After 10 years of owning the same car, I’ve decided to finally buy something new within the next six months. There are a number of problems with Moose, a 2000 Land Rover Discover II, including:

• Warning lights on for the traction control, hill decent, and ABS.
• Check engine light is permanently on.
• Sunroof doesn’t open or close.
• Heated seats don’t work.
• No Bluetooth.
• CD changer doesn’t work.
• Front passenger seat no longer adjusts due to broken motor.
• Cigarette charger doesn’t work, which means I can’t charge my mobile devices on long road trips.
• Brakes are mushy even after changing them two years ago.
• Not sure if the airbags work since they haven’t had their 10 year service.
• Gears don’t connect once every 50 starts for some reason. Have to turn him off, wait for 10 seconds, and turn back on to reengage the gears.
• Two balding tires that cost $200 to replace each.

Other than these 12 problems I can think of, Moose runs like a champ!

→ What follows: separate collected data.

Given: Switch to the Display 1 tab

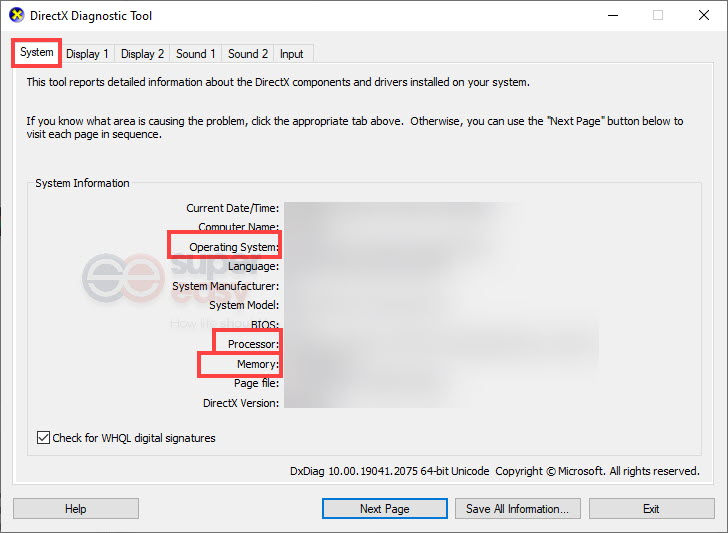Looking at the screenshot, I should [x=88, y=54].
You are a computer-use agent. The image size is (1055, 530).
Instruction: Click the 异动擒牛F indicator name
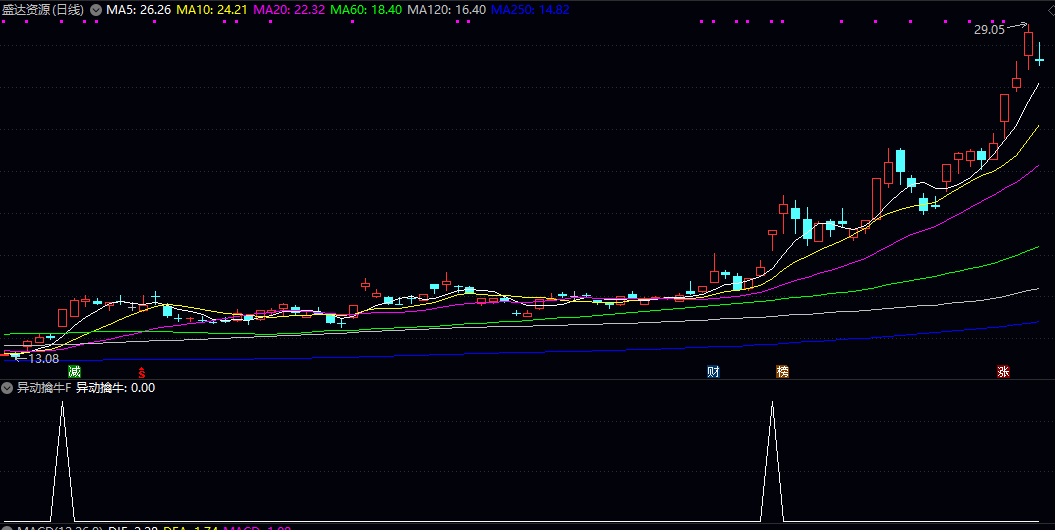coord(44,388)
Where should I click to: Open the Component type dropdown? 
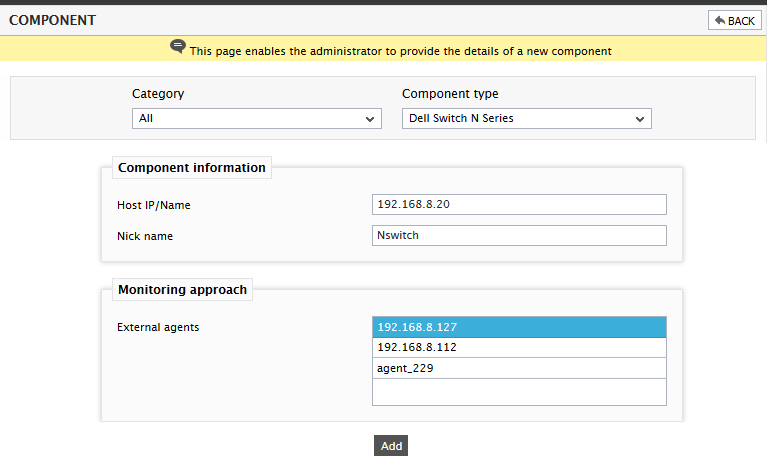tap(526, 118)
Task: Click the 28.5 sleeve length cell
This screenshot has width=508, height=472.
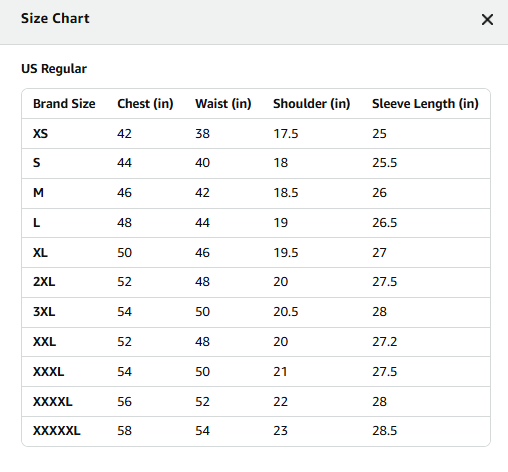Action: pos(385,431)
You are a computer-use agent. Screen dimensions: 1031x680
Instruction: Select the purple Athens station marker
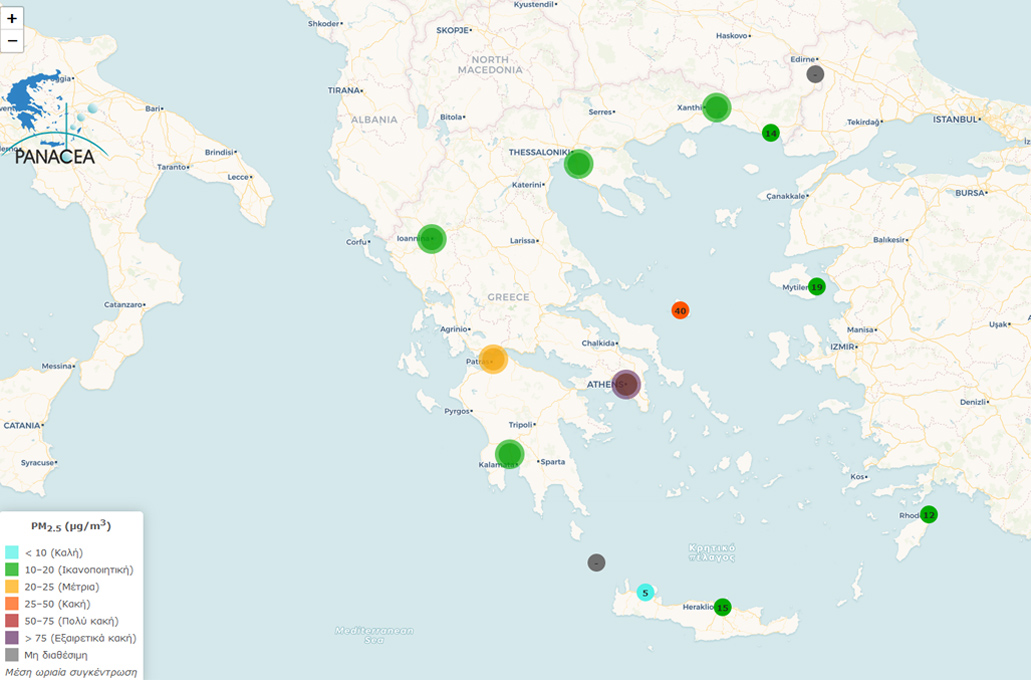626,384
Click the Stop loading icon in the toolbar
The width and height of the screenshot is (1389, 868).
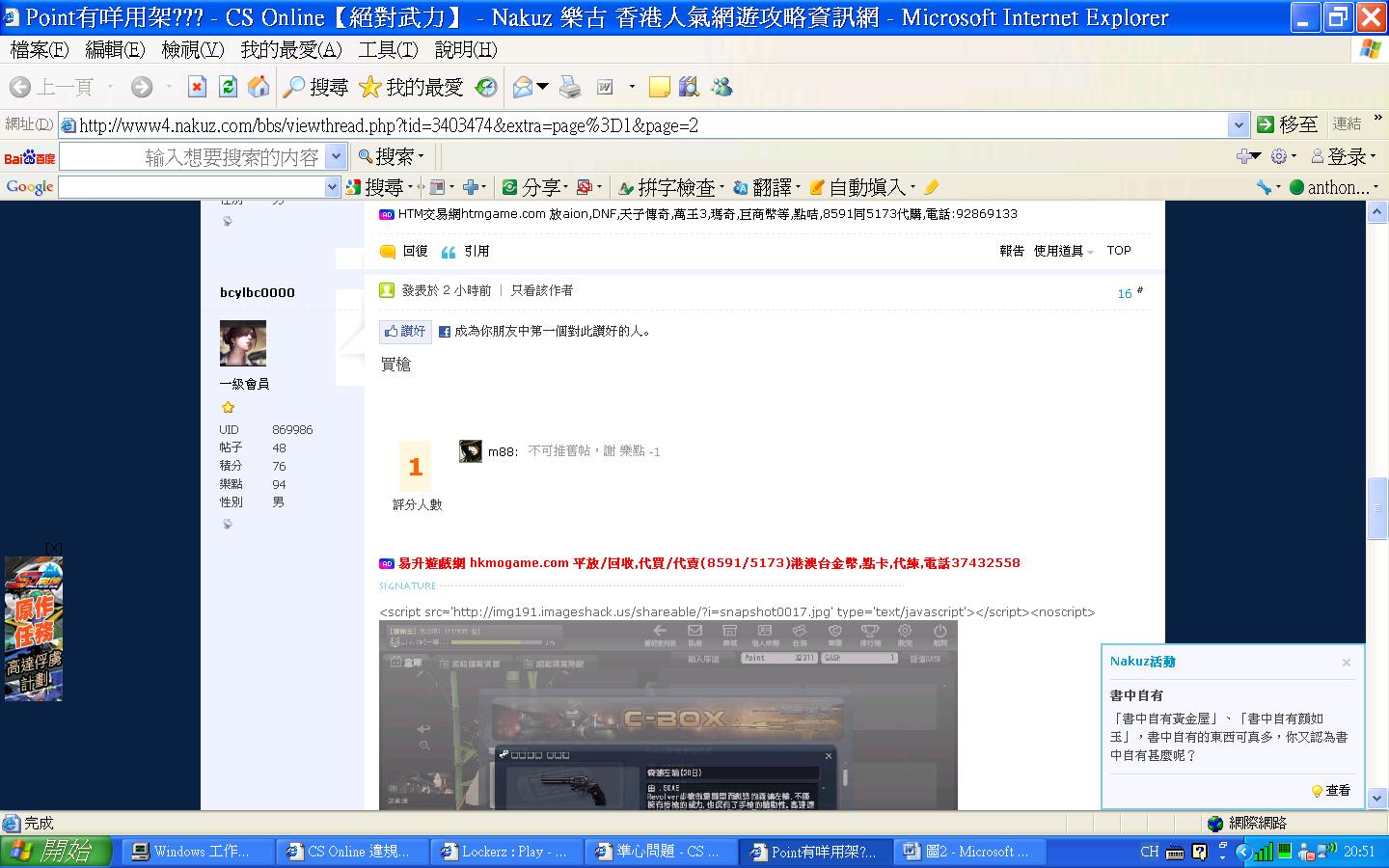coord(197,88)
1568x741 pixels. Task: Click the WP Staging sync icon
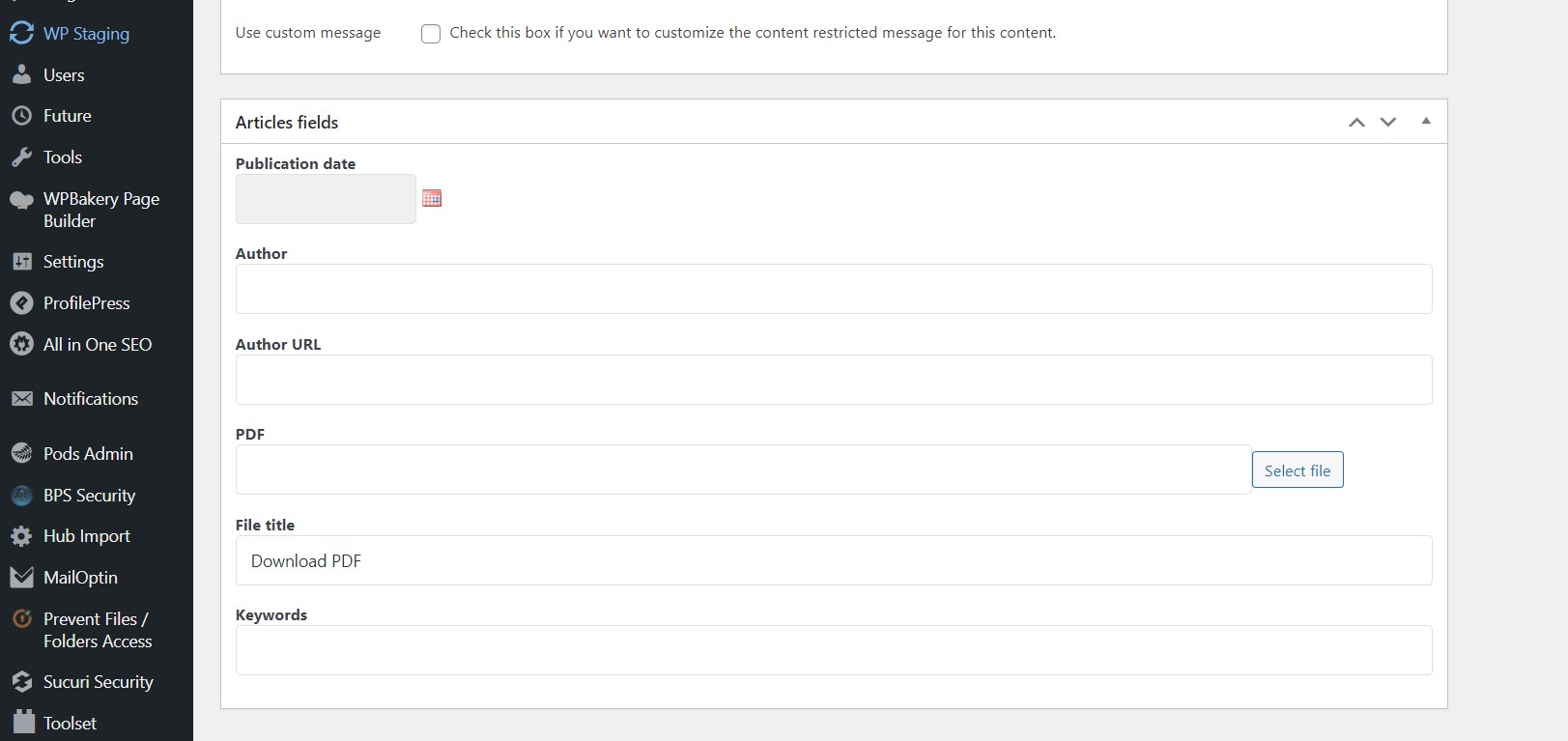point(21,33)
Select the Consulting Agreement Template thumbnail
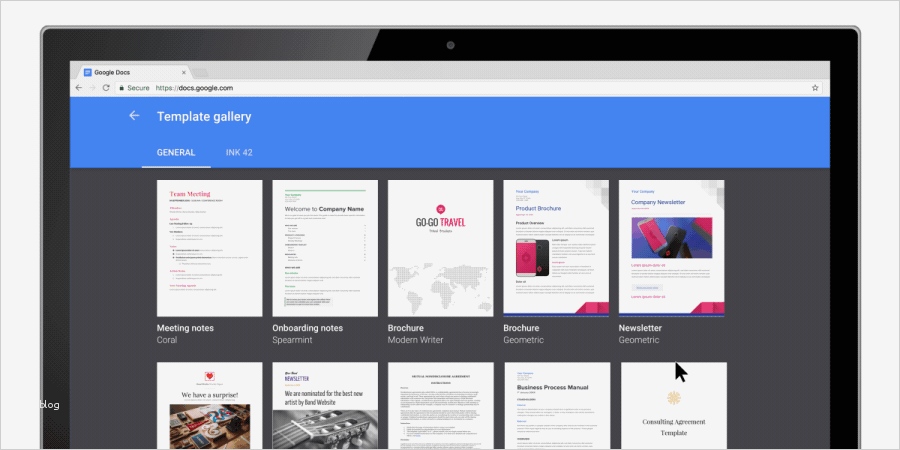This screenshot has height=450, width=900. coord(674,406)
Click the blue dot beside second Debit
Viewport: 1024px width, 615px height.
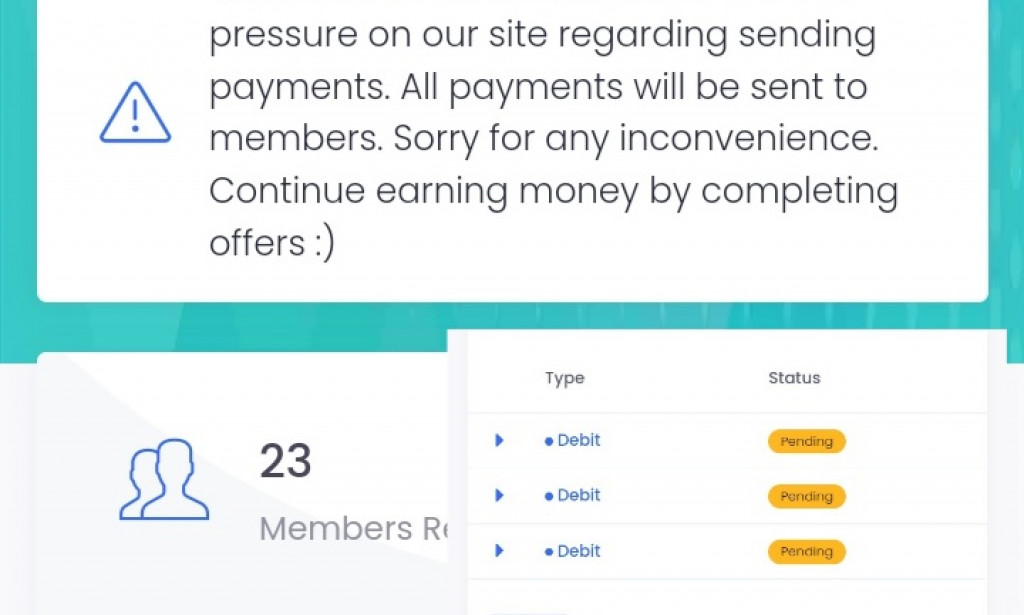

Over the past three years I’ve spent about $1,100 buying him a new alternator, a new serpentine belt, a tune up, and fixing a massively leaking fuel pump. If there is one more problem that costs over $500, I’m sad to say that I’ve got to let him go. It’s hard to do because he’s been so good to me. Moose has never broken down, not even in the worst Tahoe snow storm. If I’m ever in an accident, I feel safe that Moose will hold up better as well.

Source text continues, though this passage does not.